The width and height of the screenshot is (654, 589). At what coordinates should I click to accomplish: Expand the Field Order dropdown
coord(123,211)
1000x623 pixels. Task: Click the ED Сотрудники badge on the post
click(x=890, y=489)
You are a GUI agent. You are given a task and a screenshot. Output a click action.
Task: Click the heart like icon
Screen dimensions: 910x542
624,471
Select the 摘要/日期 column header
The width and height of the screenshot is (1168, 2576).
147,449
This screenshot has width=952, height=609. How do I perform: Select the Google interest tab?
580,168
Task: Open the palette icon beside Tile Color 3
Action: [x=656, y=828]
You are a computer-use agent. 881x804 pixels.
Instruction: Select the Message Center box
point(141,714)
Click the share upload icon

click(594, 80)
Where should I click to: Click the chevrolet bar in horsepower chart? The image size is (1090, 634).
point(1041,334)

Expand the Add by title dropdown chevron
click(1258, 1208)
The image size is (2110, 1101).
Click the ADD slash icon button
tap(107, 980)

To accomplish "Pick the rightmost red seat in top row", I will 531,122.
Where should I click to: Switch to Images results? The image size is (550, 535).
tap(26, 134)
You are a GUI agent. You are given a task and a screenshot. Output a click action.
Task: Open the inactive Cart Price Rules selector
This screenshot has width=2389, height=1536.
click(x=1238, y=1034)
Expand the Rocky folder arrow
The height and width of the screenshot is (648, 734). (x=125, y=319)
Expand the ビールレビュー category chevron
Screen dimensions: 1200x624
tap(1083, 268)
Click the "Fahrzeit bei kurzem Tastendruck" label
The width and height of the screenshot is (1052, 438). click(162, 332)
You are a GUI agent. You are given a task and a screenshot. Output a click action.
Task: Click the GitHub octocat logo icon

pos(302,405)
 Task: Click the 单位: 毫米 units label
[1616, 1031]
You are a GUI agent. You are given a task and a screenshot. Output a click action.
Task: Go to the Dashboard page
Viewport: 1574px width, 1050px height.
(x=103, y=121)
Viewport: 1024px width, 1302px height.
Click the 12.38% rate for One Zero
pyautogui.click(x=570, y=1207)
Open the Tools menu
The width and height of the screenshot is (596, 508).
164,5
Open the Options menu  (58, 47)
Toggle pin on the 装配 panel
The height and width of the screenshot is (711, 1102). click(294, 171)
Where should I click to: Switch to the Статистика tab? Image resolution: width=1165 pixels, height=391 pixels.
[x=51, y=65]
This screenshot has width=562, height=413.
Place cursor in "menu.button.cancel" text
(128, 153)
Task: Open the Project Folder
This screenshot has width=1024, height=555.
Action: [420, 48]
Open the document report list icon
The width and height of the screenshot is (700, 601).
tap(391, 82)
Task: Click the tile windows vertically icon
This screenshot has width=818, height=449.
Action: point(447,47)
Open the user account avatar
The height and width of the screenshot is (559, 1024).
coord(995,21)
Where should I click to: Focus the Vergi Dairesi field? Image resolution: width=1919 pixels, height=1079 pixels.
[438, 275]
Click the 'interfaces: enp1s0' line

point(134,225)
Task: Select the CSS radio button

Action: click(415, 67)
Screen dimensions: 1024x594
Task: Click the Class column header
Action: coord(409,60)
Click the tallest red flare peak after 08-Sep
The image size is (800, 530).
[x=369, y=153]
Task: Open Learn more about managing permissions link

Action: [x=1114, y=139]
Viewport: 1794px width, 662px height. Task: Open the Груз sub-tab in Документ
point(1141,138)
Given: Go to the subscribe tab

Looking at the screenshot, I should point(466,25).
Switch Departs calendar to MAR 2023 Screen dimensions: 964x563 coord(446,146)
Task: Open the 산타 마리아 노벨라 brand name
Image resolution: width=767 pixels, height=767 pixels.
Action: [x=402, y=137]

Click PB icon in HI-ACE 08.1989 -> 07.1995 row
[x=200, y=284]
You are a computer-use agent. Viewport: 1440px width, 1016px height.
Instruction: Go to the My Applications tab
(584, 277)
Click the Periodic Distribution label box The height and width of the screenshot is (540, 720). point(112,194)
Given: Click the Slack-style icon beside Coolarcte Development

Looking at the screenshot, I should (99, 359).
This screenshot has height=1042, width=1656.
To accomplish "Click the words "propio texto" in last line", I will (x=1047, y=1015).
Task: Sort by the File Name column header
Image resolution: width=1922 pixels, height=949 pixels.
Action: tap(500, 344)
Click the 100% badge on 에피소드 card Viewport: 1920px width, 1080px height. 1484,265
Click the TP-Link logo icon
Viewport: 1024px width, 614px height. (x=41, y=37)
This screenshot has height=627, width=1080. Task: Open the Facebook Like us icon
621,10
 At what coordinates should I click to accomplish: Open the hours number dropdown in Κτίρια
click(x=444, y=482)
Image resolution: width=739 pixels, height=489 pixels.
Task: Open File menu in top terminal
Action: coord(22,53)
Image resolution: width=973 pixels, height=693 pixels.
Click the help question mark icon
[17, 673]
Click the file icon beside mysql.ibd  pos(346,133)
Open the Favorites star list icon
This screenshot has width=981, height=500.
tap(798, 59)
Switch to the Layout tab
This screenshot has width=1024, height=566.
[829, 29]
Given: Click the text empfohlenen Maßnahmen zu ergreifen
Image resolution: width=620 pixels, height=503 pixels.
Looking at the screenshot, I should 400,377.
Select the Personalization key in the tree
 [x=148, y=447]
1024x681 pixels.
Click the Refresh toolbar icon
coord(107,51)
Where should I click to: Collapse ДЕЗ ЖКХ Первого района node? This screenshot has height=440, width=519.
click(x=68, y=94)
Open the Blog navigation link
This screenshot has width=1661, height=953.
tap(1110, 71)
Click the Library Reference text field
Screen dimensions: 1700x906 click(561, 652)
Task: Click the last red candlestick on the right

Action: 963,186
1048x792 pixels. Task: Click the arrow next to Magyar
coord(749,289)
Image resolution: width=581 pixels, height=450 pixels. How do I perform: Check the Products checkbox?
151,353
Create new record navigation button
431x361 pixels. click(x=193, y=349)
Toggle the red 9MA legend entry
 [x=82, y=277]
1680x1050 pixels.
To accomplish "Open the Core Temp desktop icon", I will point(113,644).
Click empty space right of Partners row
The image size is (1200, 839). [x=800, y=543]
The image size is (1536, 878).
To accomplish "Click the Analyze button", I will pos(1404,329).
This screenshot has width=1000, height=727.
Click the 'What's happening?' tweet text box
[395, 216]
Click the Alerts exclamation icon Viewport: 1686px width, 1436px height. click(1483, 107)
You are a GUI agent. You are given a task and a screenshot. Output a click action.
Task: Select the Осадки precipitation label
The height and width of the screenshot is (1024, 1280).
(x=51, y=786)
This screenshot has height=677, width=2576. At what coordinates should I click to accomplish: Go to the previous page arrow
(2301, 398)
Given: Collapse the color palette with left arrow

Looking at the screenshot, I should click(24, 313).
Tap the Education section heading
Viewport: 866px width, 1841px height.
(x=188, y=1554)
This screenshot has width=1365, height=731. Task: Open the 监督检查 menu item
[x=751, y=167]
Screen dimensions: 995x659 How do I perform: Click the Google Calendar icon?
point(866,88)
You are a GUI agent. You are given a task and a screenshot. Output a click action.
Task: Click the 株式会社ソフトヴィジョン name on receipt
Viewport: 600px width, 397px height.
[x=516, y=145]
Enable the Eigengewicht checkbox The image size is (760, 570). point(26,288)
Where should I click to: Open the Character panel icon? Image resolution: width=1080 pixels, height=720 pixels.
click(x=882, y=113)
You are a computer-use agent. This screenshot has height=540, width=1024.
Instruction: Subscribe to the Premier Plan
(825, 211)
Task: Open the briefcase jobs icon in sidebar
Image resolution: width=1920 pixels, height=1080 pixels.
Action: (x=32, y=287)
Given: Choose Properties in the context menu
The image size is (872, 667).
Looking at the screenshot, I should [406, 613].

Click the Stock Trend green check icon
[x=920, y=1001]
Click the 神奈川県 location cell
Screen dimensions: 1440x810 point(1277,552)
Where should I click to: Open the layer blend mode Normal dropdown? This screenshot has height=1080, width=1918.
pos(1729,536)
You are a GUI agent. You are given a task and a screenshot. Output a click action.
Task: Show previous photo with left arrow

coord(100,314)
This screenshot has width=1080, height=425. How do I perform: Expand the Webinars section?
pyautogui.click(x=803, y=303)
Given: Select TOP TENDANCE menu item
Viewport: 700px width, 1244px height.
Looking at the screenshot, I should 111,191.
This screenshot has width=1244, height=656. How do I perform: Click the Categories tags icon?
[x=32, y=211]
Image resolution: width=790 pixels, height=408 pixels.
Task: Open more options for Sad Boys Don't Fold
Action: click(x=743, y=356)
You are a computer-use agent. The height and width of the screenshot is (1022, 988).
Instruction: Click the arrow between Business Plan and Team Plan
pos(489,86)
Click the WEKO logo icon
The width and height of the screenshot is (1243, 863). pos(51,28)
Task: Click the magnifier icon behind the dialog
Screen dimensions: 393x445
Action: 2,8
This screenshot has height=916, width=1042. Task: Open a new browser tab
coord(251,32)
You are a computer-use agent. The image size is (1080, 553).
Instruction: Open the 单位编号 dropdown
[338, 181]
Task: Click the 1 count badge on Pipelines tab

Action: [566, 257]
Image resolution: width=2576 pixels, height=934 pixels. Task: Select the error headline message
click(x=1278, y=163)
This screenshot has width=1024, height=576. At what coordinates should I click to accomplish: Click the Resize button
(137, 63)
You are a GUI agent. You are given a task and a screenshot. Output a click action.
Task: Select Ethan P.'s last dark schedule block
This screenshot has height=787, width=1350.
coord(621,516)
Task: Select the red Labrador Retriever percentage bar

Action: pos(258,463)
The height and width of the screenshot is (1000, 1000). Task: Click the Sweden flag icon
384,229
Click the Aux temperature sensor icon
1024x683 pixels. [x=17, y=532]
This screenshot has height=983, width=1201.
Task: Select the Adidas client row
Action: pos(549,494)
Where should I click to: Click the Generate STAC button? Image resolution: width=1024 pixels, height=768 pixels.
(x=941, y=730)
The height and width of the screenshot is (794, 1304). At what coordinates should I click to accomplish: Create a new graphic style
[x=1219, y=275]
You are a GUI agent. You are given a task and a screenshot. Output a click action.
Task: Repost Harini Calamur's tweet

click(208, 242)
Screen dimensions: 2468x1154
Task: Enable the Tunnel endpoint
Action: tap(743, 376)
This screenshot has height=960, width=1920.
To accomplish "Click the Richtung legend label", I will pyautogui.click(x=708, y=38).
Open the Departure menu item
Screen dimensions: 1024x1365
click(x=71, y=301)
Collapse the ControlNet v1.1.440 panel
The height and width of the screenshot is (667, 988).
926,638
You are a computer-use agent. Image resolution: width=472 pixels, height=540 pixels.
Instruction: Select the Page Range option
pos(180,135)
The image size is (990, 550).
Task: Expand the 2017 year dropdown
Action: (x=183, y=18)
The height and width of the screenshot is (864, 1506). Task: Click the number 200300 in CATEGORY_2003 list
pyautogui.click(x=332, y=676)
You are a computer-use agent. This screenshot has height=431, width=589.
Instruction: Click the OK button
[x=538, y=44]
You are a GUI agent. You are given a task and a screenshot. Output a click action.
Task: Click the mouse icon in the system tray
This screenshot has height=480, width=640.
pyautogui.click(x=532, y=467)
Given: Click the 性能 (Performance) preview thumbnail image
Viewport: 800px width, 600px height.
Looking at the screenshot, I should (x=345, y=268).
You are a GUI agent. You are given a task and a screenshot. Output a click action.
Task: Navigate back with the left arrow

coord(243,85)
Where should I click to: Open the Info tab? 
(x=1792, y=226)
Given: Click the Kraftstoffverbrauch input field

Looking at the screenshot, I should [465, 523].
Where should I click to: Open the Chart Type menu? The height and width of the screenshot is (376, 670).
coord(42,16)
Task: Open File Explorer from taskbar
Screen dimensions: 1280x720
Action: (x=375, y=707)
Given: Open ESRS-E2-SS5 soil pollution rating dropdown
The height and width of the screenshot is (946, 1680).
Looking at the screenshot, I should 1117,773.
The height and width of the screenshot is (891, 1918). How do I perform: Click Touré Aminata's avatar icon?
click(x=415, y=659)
• • •
Print exactly the lines above from the one with "Where should I click to: Open the Info tab?" to the one with "Task: Open File Explorer from taskbar", including both.

→ **REPLY**
Where should I click to: Open the Info tab? 
(x=1792, y=226)
Given: Click the Kraftstoffverbrauch input field

Looking at the screenshot, I should [465, 523].
Where should I click to: Open the Chart Type menu? The height and width of the screenshot is (376, 670).
coord(42,16)
Task: Open File Explorer from taskbar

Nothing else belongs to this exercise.